Sous la douche, la très longue douche, Antoinette a pleuré toutes les larmes possibles et encore d’autres, insoupçonnées, elle a crié, frappé les azulejos des poings et des paumes, crié encore, pleuré encore. Et puis elle a quitté la douche, s’est séchée le corps avec la grande serviette rouge puis, avec la petite bleue, les cheveux qu’elle a ensuite longuement brossés. Oublié le turban façon hammam. Maquillage sans parfum.
Debout, dubitative, la tête dans les mains Antoinette regardait les deux corps massacrés. Le sang ne se répandait plus mais stagnait sur le tapis en une immense tache presque noire. Oui, la fille avait bien quinze ans de moins qu’elle. Belle, malgré la blessure hideuse. Aussi brune qu’elle était blonde.
La pendule marquait 17h45, le jour s’estompait vers la nuit et après la nuit il y aurait le matin du dimanche. Elle ramassa un des deux verres renversés et se servit un grand verre de whisky qu’elle but d’un trait.
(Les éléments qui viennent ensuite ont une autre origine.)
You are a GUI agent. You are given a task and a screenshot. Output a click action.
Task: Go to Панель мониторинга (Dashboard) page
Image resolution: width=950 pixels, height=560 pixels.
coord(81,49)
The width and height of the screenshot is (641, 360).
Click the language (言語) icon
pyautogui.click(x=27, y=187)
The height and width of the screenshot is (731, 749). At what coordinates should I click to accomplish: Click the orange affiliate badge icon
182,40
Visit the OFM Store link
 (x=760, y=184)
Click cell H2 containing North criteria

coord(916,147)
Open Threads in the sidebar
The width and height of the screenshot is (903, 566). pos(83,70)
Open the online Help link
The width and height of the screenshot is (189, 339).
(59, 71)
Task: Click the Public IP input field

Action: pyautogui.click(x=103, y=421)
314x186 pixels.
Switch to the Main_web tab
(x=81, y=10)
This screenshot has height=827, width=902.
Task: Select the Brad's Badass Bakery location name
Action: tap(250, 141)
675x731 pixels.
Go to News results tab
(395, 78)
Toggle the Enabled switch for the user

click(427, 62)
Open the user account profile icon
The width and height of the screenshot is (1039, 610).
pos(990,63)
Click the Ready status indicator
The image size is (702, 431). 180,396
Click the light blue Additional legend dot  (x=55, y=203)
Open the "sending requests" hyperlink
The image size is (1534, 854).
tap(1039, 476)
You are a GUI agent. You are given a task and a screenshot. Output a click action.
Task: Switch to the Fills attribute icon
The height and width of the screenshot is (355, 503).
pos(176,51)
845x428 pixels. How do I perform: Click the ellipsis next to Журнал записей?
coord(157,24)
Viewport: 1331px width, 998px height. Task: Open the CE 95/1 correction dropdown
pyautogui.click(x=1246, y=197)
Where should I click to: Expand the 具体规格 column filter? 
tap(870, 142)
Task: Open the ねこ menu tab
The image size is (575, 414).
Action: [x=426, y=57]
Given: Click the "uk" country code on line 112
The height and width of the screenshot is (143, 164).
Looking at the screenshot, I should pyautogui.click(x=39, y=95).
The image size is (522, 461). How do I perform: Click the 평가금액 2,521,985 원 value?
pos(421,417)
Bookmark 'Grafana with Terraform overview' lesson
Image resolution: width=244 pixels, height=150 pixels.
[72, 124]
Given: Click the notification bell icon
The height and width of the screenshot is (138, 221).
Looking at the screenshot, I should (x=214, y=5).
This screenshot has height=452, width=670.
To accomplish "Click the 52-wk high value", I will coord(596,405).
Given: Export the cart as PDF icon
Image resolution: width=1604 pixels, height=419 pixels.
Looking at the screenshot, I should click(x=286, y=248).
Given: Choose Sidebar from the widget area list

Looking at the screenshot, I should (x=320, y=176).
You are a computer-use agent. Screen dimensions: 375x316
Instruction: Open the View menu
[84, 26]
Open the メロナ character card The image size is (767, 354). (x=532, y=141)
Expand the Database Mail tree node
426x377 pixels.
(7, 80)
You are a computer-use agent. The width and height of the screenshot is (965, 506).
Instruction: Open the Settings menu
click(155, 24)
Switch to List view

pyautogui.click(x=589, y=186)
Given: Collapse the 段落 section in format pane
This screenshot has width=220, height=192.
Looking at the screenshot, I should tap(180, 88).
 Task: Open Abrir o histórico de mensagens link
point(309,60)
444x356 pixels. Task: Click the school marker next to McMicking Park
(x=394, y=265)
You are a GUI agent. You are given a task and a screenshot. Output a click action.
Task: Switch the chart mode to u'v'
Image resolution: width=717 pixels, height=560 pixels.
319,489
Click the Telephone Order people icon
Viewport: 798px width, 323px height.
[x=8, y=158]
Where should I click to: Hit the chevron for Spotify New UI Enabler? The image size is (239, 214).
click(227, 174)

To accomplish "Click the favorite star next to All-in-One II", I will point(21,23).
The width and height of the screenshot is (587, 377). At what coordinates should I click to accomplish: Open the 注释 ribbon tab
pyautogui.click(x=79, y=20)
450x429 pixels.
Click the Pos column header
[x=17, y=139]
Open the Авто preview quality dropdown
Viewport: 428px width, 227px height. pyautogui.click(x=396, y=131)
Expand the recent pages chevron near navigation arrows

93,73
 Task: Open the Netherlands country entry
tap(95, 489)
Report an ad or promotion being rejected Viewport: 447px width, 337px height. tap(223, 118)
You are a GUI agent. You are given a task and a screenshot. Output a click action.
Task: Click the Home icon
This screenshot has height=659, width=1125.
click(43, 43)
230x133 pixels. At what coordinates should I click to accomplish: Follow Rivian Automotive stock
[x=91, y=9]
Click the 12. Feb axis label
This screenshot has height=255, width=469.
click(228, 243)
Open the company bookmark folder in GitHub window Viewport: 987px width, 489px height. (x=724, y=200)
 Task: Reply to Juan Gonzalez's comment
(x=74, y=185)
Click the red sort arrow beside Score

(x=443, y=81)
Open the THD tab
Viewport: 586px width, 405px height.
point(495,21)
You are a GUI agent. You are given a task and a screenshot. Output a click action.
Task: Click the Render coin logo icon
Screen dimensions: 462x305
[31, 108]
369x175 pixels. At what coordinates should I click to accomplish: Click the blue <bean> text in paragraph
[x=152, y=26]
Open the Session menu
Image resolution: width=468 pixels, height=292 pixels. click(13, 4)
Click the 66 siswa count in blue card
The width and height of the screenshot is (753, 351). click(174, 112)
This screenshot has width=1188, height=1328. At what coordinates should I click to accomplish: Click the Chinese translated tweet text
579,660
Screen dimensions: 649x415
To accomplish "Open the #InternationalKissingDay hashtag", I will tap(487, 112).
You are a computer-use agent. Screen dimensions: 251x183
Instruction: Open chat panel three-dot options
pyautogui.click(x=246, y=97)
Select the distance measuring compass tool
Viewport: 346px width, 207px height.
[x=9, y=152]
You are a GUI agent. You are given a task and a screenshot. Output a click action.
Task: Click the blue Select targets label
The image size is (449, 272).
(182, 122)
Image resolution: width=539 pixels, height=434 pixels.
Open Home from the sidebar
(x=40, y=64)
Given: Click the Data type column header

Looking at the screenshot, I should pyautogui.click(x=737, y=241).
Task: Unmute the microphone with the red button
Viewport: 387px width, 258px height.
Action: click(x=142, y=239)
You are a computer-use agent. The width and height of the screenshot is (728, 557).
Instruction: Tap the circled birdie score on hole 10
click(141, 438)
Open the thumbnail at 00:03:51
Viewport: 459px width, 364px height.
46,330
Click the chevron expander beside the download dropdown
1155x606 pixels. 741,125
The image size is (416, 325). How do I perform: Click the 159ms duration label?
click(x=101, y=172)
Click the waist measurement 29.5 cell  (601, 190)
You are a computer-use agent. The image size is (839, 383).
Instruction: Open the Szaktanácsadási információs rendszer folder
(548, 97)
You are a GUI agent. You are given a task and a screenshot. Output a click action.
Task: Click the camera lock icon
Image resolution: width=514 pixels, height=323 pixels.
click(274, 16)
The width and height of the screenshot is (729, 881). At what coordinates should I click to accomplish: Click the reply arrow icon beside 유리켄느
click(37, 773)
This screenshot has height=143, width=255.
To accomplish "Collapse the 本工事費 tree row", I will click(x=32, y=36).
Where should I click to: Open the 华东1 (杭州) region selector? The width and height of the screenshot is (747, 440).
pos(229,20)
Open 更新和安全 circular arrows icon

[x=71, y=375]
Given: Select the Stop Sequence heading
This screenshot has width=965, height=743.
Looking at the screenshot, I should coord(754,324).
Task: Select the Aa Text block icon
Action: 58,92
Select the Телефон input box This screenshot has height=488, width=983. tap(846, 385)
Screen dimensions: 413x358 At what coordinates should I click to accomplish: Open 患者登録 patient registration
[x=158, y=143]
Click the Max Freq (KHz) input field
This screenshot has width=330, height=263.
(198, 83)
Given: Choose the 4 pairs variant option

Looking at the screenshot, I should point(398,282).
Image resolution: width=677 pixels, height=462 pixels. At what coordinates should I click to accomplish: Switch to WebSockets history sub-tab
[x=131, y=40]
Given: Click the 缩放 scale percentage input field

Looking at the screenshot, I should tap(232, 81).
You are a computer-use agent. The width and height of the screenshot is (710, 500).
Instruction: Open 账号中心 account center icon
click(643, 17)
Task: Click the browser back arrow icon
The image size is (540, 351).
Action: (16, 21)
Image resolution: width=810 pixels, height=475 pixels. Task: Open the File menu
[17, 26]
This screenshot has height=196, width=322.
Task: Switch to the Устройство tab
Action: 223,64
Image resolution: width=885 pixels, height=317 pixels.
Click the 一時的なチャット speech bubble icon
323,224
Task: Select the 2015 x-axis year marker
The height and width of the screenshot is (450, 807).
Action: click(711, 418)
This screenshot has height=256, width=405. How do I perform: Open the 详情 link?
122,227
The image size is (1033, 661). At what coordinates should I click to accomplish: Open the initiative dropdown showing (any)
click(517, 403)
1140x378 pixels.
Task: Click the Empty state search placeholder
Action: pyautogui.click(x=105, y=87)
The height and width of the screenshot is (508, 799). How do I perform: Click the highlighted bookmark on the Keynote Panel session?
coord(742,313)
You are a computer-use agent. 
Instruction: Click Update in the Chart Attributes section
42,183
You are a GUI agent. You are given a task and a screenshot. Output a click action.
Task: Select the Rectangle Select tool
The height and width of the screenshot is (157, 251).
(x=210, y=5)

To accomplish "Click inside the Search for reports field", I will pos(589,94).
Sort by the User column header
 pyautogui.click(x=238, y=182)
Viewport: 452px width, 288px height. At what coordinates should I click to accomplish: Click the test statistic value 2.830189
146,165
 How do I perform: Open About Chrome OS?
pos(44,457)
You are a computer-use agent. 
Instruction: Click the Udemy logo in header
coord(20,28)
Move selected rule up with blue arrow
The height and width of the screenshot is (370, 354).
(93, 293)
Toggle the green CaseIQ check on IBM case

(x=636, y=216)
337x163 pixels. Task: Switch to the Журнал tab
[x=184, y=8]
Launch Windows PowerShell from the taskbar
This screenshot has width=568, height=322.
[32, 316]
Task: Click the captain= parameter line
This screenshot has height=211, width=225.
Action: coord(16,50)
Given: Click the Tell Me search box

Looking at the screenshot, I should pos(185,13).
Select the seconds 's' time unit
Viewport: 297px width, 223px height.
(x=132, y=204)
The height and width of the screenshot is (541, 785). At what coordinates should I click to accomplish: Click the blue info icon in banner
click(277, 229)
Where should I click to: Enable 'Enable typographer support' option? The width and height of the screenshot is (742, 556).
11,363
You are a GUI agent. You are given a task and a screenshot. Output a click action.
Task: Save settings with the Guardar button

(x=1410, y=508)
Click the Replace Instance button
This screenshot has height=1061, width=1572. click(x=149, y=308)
Puis un deuxième plus petit qu’elle se contenta de respirer. Les vapeurs d’alcool l’irritèrent amicalement. Elle frissonna et leva les yeux vers la baie vitrée. Un ciel de peinture, un ciel sans souci. Elle parvenait de nouveau à réfléchir. Elle se leva, inspecta la longue rangée de cd, hésita un instant et choisit l’infinie délicatesse de Chet Baker.
Tandis que s’élevaient les premières mesures de trompette, elle appuya son front sur la vitre fraîche de la baie. Elle ferma les yeux. Le jour déclinait mais pour elle une nouvelle vie advenait. Seulement, elle devait choisir.
Lundi matin à huit heures, dans un monde parfait, ce serait le départ pour le lycée. Antoinette calcula rapidement qu’elle pouvait s’accorder une petite quarantaine d’heures pour régler un problème aux deux solutions possibles et antagonistes. Appeler la police « Allo, je m’appelle Antoinette Clameur, je viens de tuer mon mari et sa maîtresse. » ou alors essayer, mais alors il fallait réussir et ce n’était pas gagné, essayer de réaliser un double crime parfait.